Which inference framework does the FlowSim description name as an example source of workload traces?

### Excerpted text

+ + + + +

Skip to content

microsoft/FlowSim

Repository files navigation

FlowSim: Workload Simulation Pipeline

FlowSim is a lightweight and extensible toolchain for simulating and analyzing kernel-level performance based on real-world inference workloads. It bridges high-level framework profiling and low-level hardware simulation through a three-stage workflow:

  1. Profiling: Extracts real AI workload traces from optimized inference frameworks (e.g., sglang), capturing operator-level execution from production-like workloads.
  2. Trace Translation: Converts profiled pytorch traces into detailed kernel-level representations enriched with fine-grained tensor information such as shapes and data types.

+ + + + +

### Entries provided
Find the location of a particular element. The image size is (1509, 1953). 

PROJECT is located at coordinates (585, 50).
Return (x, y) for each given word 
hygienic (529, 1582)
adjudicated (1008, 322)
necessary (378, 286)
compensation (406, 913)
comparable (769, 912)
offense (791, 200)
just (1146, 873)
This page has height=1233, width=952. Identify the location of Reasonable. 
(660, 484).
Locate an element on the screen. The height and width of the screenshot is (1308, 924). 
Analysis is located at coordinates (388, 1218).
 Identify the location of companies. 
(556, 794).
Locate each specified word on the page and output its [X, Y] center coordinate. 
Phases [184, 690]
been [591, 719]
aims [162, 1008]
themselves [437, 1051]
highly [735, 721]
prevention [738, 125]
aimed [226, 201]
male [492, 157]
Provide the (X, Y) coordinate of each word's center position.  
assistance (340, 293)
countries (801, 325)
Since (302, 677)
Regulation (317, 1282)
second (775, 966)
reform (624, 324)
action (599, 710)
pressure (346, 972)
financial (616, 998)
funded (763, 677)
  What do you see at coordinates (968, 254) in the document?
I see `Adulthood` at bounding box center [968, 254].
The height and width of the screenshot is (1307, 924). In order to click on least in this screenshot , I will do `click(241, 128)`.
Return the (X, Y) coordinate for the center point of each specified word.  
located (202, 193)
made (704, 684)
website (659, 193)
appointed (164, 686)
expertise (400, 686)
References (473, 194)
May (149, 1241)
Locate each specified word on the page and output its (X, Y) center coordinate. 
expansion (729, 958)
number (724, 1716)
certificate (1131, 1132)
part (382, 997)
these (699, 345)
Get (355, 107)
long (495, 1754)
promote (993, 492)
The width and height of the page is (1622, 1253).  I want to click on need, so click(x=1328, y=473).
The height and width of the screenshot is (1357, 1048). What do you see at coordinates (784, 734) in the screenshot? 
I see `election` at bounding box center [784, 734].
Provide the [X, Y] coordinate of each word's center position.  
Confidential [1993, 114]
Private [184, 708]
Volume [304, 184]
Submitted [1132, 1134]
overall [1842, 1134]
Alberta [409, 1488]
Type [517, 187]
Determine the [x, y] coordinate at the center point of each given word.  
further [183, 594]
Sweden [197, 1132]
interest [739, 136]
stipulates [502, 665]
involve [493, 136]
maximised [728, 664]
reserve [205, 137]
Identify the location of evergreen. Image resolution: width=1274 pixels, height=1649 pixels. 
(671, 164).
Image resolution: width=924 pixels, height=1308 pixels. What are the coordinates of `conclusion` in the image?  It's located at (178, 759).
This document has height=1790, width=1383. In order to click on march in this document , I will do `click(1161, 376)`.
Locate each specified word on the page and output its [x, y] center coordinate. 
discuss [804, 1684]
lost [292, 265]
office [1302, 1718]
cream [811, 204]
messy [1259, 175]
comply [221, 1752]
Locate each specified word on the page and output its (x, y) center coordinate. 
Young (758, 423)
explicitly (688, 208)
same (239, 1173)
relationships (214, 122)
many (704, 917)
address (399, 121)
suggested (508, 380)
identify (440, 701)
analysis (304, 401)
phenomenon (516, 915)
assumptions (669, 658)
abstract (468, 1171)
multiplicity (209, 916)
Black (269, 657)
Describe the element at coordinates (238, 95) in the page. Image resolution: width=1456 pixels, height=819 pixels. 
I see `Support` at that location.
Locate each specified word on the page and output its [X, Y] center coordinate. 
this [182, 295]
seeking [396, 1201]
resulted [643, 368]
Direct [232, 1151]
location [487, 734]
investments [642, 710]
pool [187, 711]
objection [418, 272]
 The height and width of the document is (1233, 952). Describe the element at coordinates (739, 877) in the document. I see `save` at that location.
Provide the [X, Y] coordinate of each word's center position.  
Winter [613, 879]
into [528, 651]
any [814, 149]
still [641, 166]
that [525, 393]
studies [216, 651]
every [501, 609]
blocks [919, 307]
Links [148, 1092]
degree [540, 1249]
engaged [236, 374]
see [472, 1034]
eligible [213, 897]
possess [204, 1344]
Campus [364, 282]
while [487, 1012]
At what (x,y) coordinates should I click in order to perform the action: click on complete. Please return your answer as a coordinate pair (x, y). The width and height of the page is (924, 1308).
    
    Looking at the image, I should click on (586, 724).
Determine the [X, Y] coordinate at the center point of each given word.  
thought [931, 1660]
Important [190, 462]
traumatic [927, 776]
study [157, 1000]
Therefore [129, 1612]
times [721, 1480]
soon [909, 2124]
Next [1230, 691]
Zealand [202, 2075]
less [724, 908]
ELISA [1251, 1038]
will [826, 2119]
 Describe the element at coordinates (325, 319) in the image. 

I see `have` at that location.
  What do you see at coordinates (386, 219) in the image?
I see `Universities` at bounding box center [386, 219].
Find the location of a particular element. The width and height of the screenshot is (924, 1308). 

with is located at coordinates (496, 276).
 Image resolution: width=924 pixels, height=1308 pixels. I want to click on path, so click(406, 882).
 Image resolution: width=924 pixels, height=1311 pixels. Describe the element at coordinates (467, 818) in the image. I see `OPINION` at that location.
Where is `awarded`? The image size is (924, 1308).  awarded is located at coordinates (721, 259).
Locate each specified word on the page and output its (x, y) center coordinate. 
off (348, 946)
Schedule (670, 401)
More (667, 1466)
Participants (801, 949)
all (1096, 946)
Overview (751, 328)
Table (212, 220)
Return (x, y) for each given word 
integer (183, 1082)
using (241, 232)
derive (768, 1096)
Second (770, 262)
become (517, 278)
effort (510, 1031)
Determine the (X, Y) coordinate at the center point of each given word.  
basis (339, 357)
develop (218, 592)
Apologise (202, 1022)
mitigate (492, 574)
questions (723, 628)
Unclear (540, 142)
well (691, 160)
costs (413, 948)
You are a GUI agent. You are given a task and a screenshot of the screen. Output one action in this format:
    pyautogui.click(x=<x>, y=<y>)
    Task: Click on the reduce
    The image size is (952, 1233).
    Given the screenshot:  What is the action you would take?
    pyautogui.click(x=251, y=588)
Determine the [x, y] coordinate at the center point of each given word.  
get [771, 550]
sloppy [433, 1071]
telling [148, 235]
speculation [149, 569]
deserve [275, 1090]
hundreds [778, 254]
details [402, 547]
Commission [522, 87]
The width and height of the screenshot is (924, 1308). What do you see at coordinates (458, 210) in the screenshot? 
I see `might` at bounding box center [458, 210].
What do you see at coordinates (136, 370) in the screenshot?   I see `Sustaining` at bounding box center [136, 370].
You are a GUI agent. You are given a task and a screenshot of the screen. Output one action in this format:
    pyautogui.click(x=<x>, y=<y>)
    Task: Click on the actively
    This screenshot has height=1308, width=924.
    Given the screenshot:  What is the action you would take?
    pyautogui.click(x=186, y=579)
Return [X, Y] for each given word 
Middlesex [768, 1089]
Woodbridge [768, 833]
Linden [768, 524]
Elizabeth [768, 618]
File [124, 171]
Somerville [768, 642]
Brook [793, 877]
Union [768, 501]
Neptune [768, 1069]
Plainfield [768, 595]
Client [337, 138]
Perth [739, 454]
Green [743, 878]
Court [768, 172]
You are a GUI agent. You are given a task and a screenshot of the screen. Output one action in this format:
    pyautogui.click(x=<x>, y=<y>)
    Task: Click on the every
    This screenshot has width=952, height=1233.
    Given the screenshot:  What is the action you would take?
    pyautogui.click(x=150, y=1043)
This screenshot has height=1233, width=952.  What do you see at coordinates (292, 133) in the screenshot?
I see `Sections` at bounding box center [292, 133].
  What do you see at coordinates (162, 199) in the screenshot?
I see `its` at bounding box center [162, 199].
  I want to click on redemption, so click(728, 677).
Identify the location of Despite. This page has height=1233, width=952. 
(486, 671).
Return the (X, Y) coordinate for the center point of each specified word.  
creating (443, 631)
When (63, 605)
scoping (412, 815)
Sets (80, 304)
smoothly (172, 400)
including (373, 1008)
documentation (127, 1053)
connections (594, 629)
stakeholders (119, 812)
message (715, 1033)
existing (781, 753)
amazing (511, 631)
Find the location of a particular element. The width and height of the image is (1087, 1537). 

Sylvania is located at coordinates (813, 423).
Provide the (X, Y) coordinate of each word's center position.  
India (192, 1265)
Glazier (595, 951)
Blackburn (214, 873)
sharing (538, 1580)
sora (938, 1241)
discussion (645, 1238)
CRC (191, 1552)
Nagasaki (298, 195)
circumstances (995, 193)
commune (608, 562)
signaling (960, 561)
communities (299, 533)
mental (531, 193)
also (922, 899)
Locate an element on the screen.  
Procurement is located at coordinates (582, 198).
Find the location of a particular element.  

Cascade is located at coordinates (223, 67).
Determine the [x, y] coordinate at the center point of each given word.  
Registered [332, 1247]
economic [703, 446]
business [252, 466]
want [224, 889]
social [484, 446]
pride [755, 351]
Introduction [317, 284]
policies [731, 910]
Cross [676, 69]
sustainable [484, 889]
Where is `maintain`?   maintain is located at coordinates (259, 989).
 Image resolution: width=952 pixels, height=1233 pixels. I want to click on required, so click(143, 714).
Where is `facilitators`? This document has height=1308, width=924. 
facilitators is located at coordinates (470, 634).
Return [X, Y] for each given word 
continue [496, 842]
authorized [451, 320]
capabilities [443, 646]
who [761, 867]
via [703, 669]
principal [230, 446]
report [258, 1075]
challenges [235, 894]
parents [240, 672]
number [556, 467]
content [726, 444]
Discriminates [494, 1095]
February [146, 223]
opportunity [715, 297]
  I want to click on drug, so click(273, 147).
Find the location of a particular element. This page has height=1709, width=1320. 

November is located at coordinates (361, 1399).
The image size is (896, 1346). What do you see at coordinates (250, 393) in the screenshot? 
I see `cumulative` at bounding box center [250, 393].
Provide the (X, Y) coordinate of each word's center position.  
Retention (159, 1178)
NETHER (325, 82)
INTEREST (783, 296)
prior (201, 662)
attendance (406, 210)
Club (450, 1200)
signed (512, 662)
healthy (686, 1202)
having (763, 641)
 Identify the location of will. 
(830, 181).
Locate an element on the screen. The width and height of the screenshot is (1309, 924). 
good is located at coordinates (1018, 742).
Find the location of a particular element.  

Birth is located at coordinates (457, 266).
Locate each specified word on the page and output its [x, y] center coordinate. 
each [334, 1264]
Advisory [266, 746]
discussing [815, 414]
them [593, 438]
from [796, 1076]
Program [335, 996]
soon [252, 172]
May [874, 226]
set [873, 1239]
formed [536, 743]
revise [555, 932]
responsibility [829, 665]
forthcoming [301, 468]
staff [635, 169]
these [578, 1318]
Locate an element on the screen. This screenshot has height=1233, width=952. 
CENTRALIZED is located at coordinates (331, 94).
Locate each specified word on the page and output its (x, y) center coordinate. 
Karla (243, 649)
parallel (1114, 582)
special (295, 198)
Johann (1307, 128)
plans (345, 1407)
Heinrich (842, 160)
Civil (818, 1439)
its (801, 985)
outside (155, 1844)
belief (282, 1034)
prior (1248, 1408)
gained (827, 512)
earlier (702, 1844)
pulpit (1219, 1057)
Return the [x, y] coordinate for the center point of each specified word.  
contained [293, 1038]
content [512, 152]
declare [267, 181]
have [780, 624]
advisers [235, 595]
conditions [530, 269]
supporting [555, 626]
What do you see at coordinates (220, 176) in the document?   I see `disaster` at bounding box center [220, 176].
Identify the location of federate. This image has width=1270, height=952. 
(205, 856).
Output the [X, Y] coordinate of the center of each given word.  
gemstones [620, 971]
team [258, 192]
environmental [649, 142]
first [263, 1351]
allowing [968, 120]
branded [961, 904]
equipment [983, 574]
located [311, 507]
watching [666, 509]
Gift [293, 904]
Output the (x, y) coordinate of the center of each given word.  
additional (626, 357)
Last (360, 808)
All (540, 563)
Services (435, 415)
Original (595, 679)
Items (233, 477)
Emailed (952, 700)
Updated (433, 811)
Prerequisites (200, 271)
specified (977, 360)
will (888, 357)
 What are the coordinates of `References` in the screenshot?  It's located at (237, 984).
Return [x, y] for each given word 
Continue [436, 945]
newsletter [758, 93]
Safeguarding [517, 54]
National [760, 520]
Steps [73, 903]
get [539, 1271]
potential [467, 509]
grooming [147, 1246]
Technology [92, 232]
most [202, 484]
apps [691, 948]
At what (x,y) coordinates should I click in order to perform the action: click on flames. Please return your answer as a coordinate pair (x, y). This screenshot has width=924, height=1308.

+ + + + +

### Answer to the exercise
sglang